The voice-acting may be the highlight of Psycho-Pass: season 2 with some of the best English voiceover work around. Characters roles were reprised with perfect casting and had they not returned here, I think I’d mark this off completely as a ‘don’t bother’. It’s a joy listening to the wonderfully talented people at work here but if you prefer to watch your anime in Japanese, then the option is there – I do encourage you to give the English version a go though because the dub is nothing short of brilliant. The first season of Psycho-Pass has some of my favourite openings and endings which, sadly, I can’t claim the same here for as the ED is terrible (it genuinely sounds like it’s a track with skipping issues) and although the first OP is far from awful, it’s also not something I think is all that great – it sounds a bit like senseless noise at times.

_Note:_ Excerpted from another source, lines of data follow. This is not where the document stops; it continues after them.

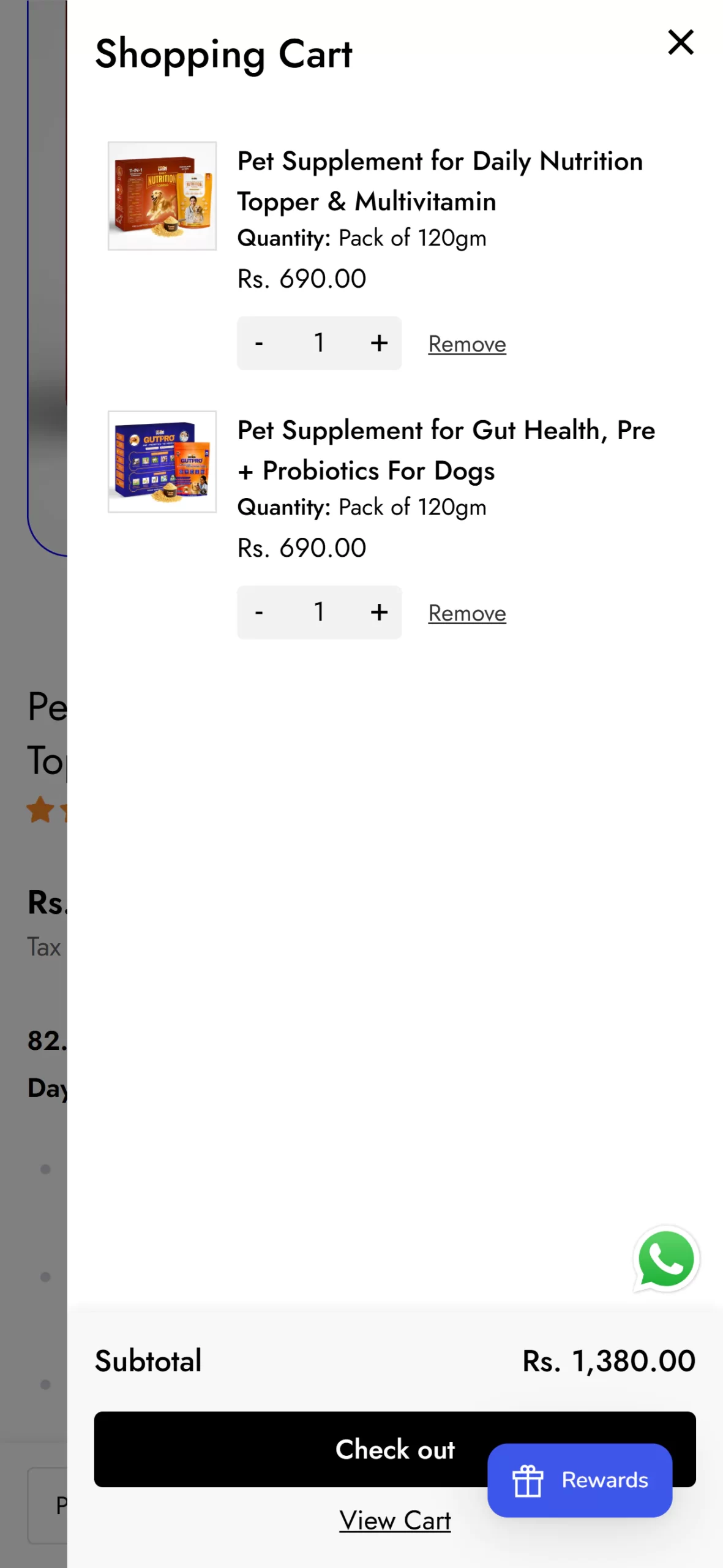The height and width of the screenshot is (1568, 723).
Task: Click the dimmed page overlay behind cart
Action: (x=33, y=612)
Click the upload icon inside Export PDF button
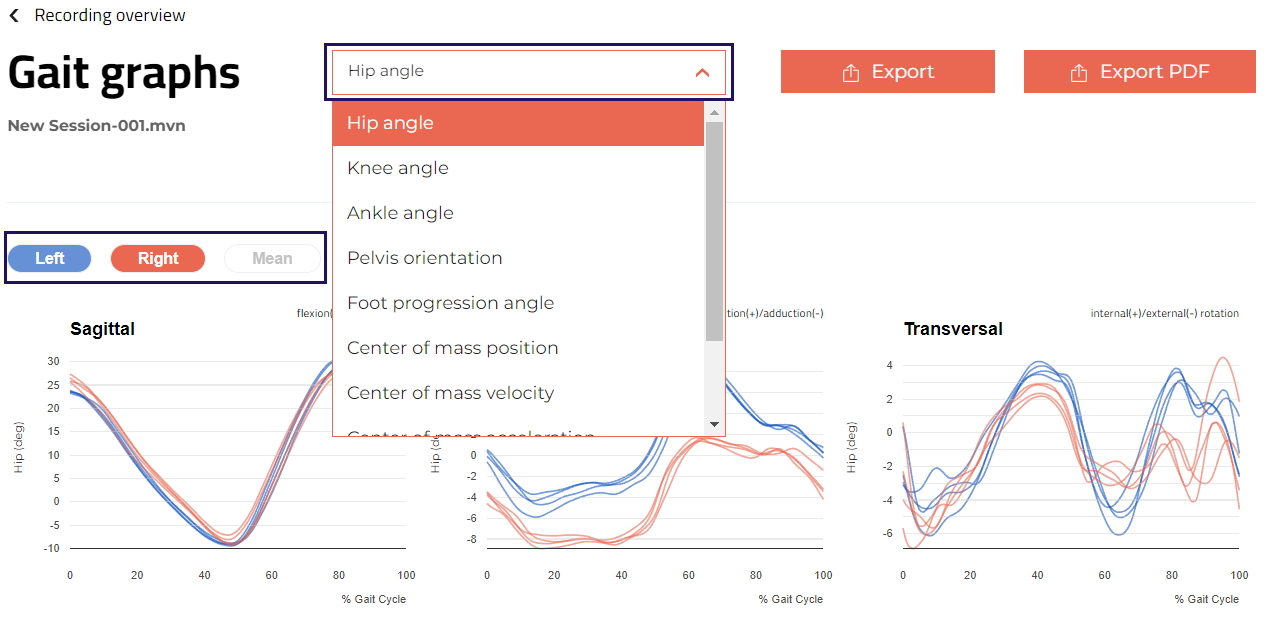 tap(1079, 71)
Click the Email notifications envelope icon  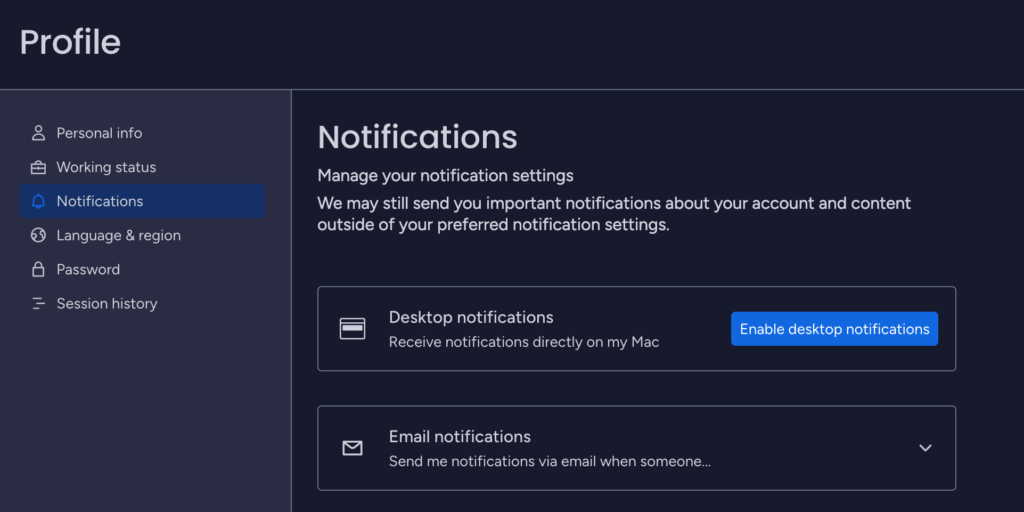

I’m disappointed. Sorely disappointed, and annoyed. Psycho-Pass: Season 1 is damn amazing and something that I could easily recommend and season 2 does nothing to progress the overall plot, but instead revolves around a dull and uncreative new plotline which adds nothing to the series. A blatant money grab that completely ignores what fans would’ve wanted from a second season, Psycho-Pass: Season 2 is an infuriating experience that’s a mixture of shameful, embarrassing and irritating to watch. Feel free to buy it if you’re a big Psycho-Pass fan (although it’s for this reason that you may not want to buy it), but don’t be surprised if you end up regretting it.